叔母の散った日

永田敏男


昨年平成25年11月の下旬に叔母の訃報を受け取った。
急に寒さが厳しく感じられるようになり、しかも紅葉が真っ盛りの田舎の初冬に。

私の親父の妹にあたる叔母は、私の小さいころ良く遊びにきていた。なんのお土産だったかは思い出せないが、いつも何かを手に渡して話しかけてくれたことを思い出す。
叔母と私の実家はおそらく8キロか10キロくらいは離れていたが、昔はすべて歩いて行き来したものだった。今年96歳の生涯を終わるまで2年くらいは寝たり起きたりの日常であったようであるが、それまでは畑で野菜を作って元気に活躍していたようだ。
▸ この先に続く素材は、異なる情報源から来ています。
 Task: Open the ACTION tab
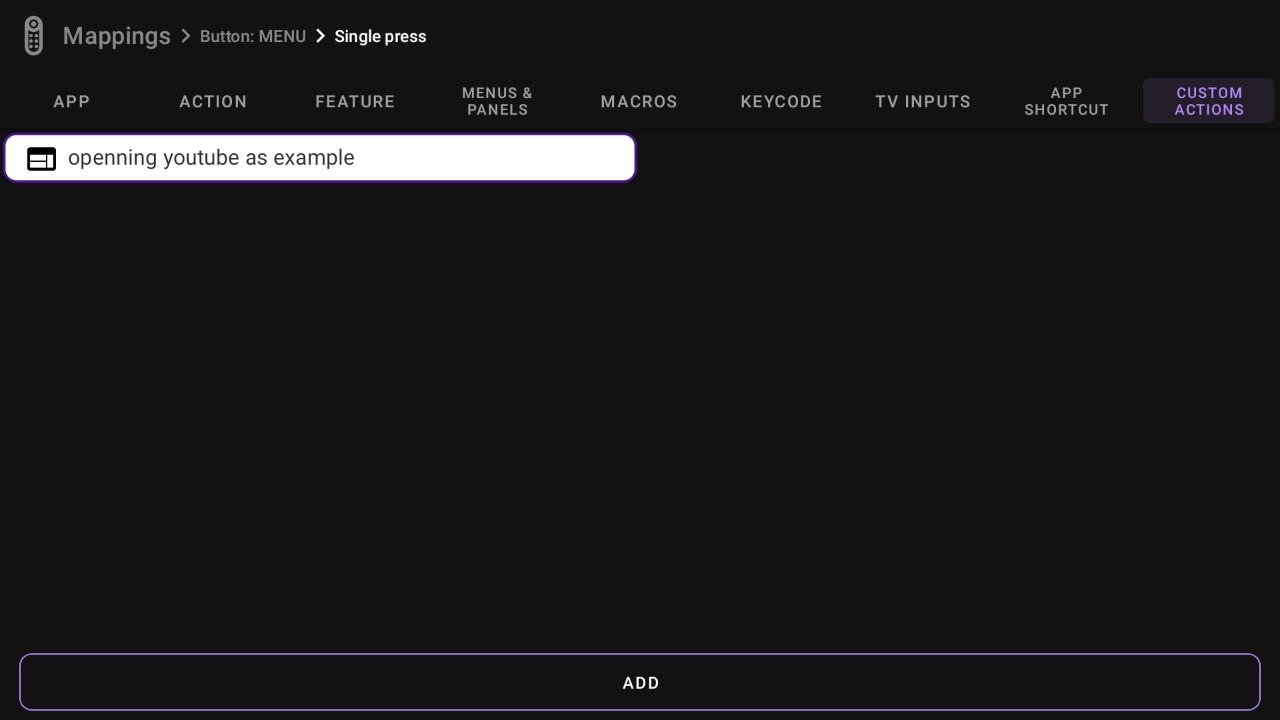coord(213,101)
現在の私の家から叔母の家までは車手1時間弱の距離である。
弟の軽トラで同乗させてもらった。途中で姉さんや従兄弟たちと合流し、現地に向かった。

叔母の家まで行って、迎えに来ていた葬儀場のバスに乗り換え1時間近く走った。
バスの中は久しぶりに会った人たちで、大声で近況を話す人、冗談をいって大笑いする人、叔母の最近の様子を話す人、96歳でご逝去された叔母の天寿を祝うかのようなにぎやかさであった。
葬儀場は、紅葉で有名な足助の奥で、行く先々でモミジの紅葉が皆さんの感激的な表現の中に鮮やかに私にも想像できた。弟は紅葉は7割くらいかなと言った。
紅葉狩りの車や人の中を葬儀場に向かうことはなかなかスムーズには逝かず、葬儀時間ぎりぎりに到着した。お悔やみの挨拶もそこそこに葬儀は始まった。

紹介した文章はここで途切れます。